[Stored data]

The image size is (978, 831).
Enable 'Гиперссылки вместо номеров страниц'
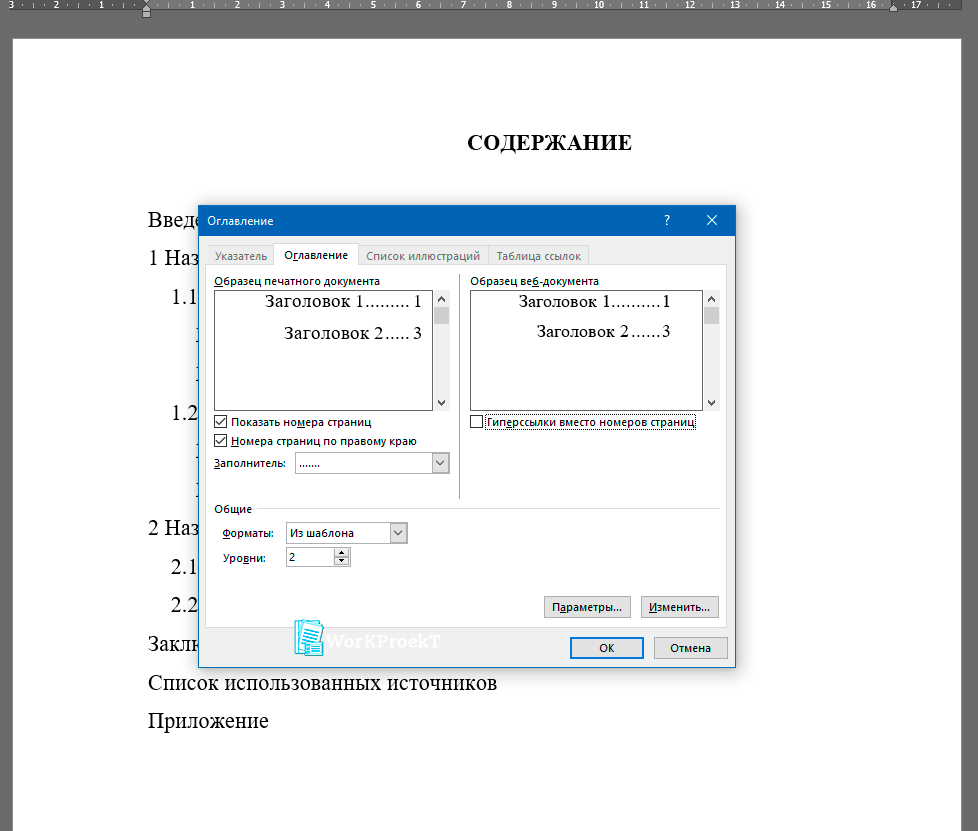click(477, 423)
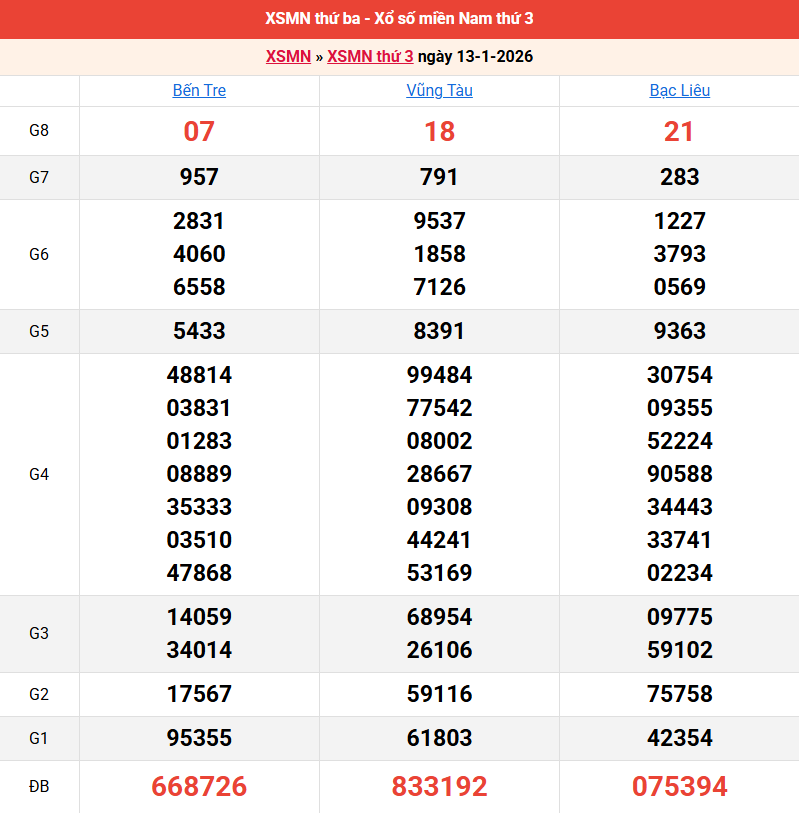Select the G4 row label
The width and height of the screenshot is (799, 813).
tap(39, 474)
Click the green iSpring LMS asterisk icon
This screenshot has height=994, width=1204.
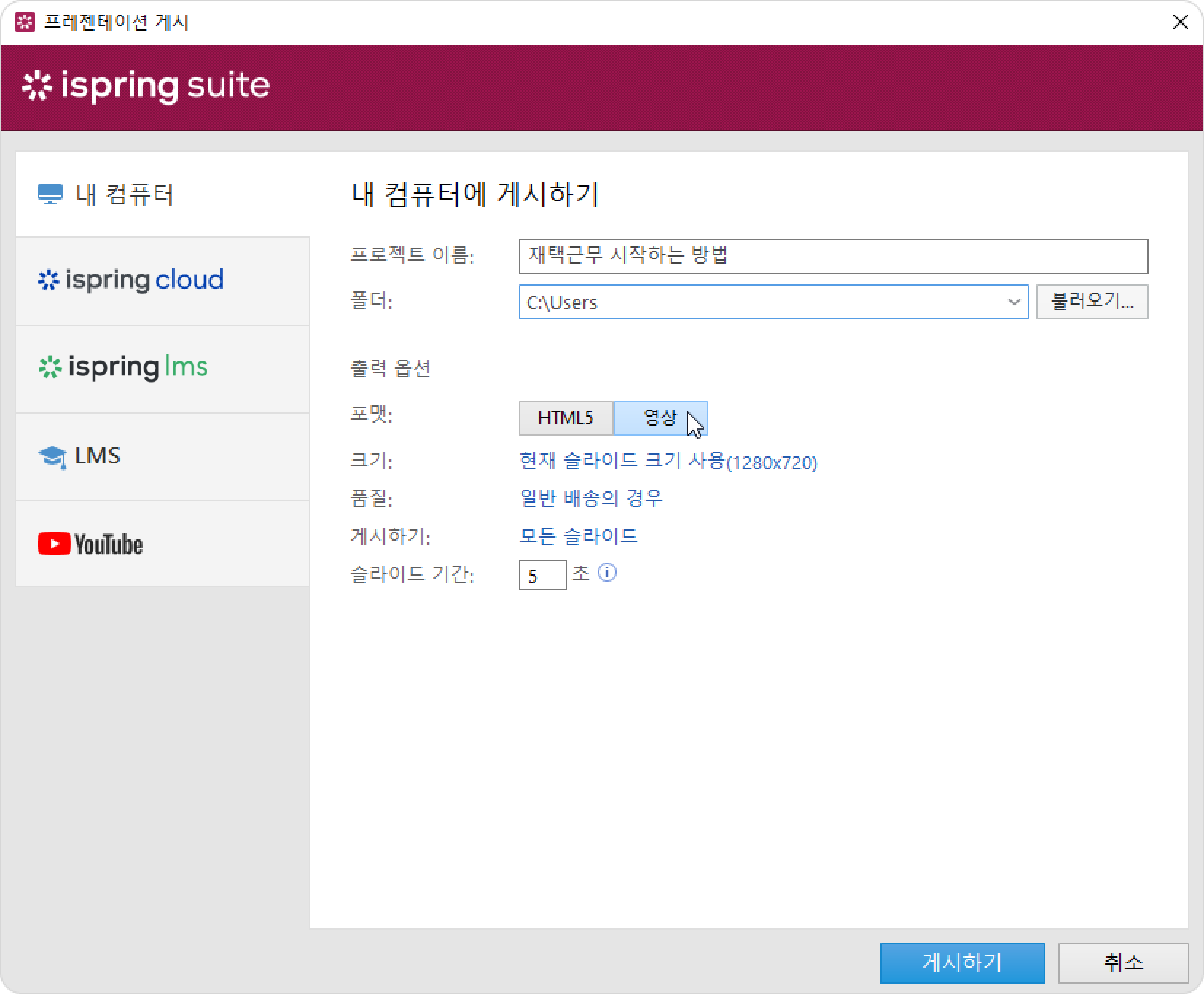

*TASK PROMPT:*
Output the whole of the data, unchanged; keep the pictures out.

*SOLUTION FOR THIS TASK:*
The image size is (978, 831).
Enable 'Гиперссылки вместо номеров страниц'
click(477, 423)
Select the G4 row label
The width and height of the screenshot is (799, 813).
tap(39, 474)
Click the green iSpring LMS asterisk icon
This screenshot has height=994, width=1204.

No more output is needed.